Torma il terrore in Turchia e stavolta nel cuore storico e turistico di Istanbul. Un uomo, un siriano di 28 anni, si è fatto esplodere nella centralissima piazza Sultanahmet, provocando 10 morti e 15 feriti. La pista più accreditata, come ha dichiarato il premier Tayyip Recep Erdogan, è quella dell'Isis i cui miliziani - secondo le autorità turche - hanno già 'firmato' la strage avvenuta ad Ankara lo scorso ottobre. E’ lunga infatti la scia di attentati che hanno colpito e ferito la Turchia.
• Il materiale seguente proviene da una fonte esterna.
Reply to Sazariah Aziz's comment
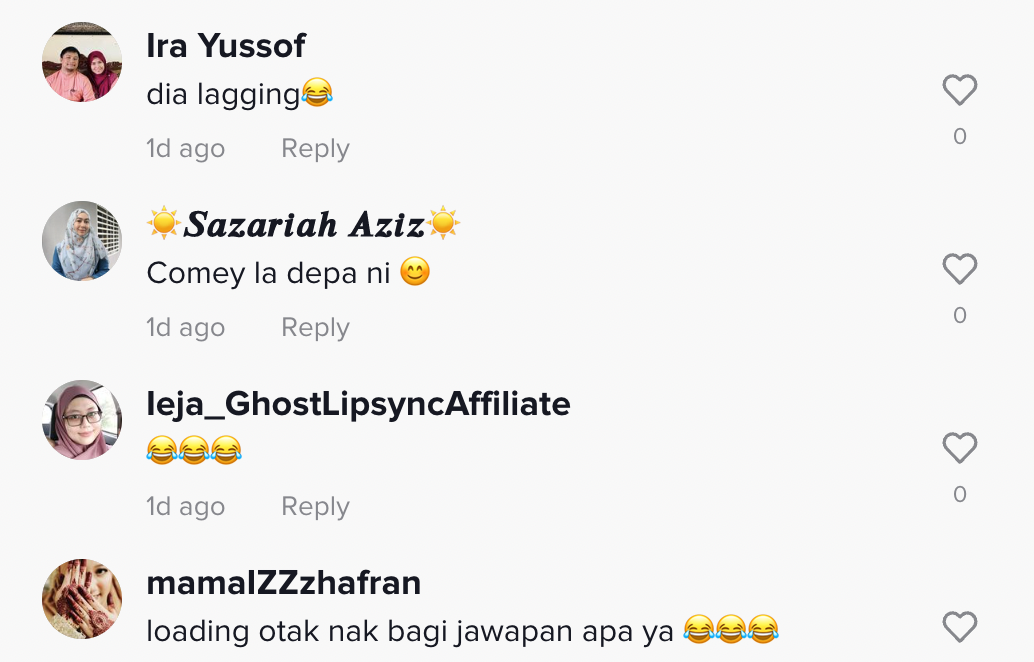This screenshot has height=662, width=1034. [315, 328]
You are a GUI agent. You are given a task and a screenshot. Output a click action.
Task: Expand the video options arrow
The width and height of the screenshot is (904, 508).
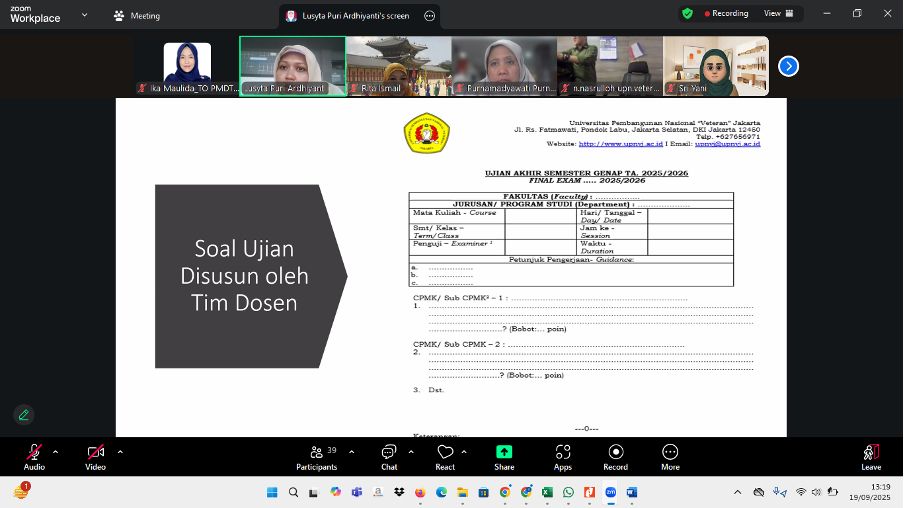click(x=120, y=451)
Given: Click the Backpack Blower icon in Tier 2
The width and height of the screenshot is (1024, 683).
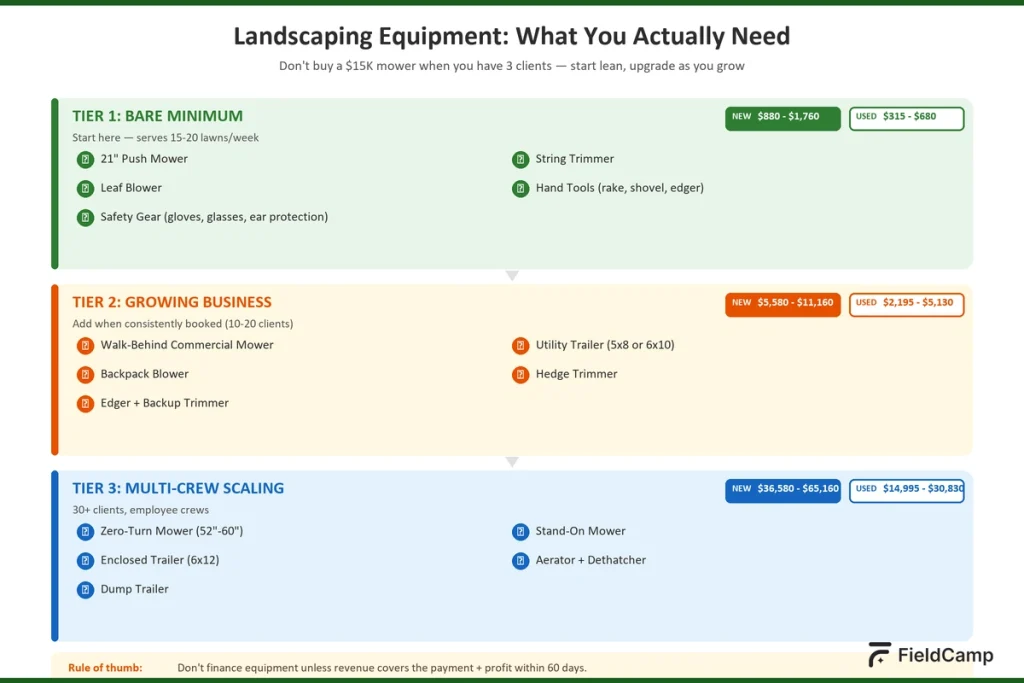Looking at the screenshot, I should pyautogui.click(x=85, y=375).
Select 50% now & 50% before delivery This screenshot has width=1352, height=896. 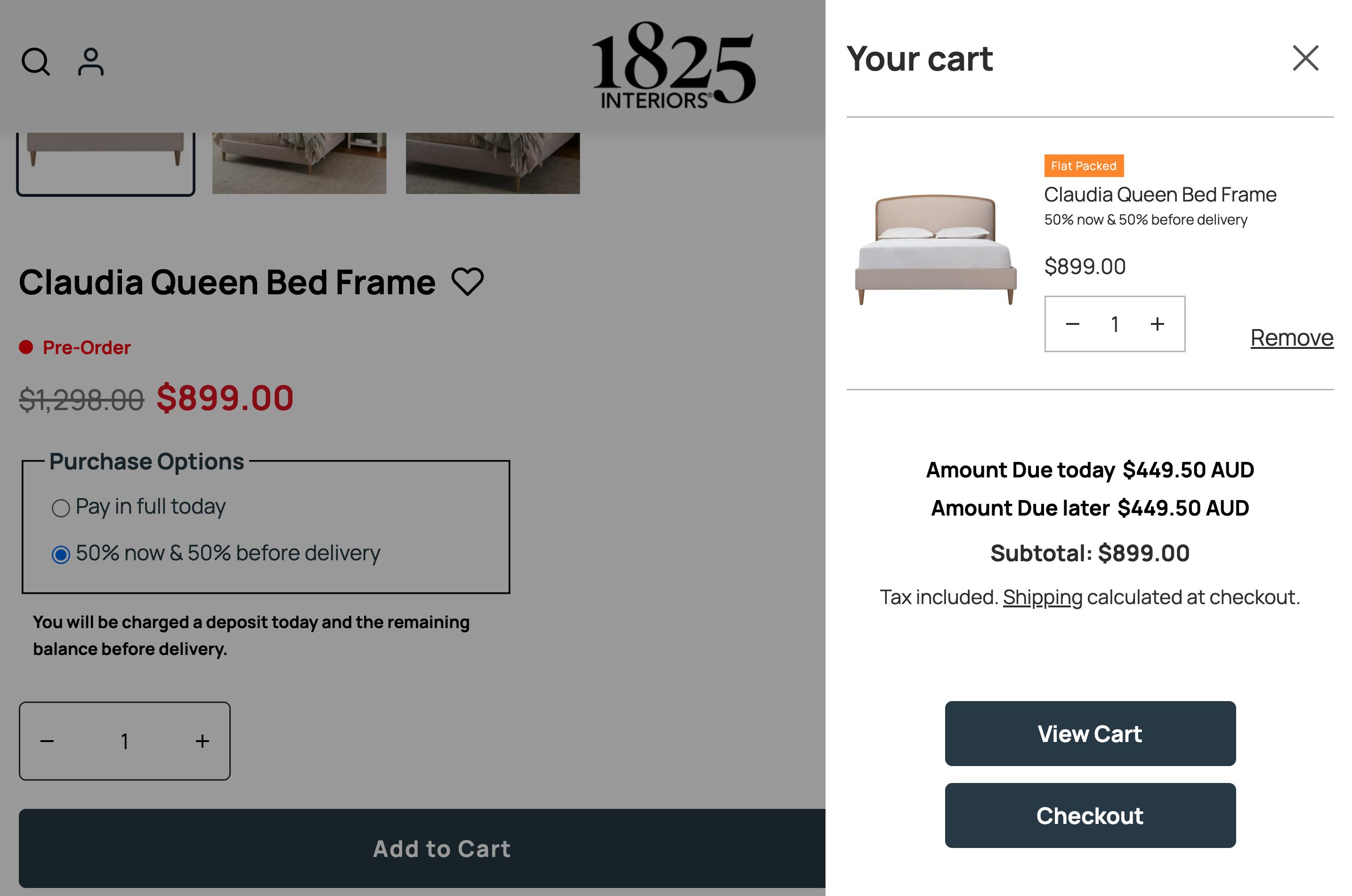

Attacchi organizzati nella maggior parte dei casi dallo Stato islamico e i ribelli curdi del Pkk

 

- 10 ottobre 2015: 103 persone muoiono e più di 500 restano ferite in un doppio attentato suicida davanti alla principale stazione di Ankara, in occasione di una manifestazione a favore della popolazione curda. Per le autorità, la paternità è dell'Isis.

 

- 20 luglio 2015: un attentato a Suruc, al confine con la Siria, fa 34 morti e un centinaio di feriti tra i giovani attivisti pro-curdi riuniti nel centro culturale preso di mira.

 

- 11 maggio 2013: un doppio attentato provoca la morte di 52 persone a Reyhanli, città nel sud della Turchia sulla frontiera siriana.

 

- 11 febbraio 2013: 17 morti in un attentato a un posto di controllo a Civelgozu, nel sud-est del Paese.

 

- 27 luglio 2008: il bilancio di una duplice esplosione a Istanbul è di 17 morti e 115 feriti. Secondo le autorità, i responsabili sono del Pkk, il partito dei lavoratori del Kurdistan.

 

- 12 settembre 2006: l'esplosione di una bomba vicino a una fermata dell'autobus a Diyarbakir, nel sud-est, uccide 10 persone, tra cui 7 bambini. I ribelli curdi negano qualsiasi coinvolgimento.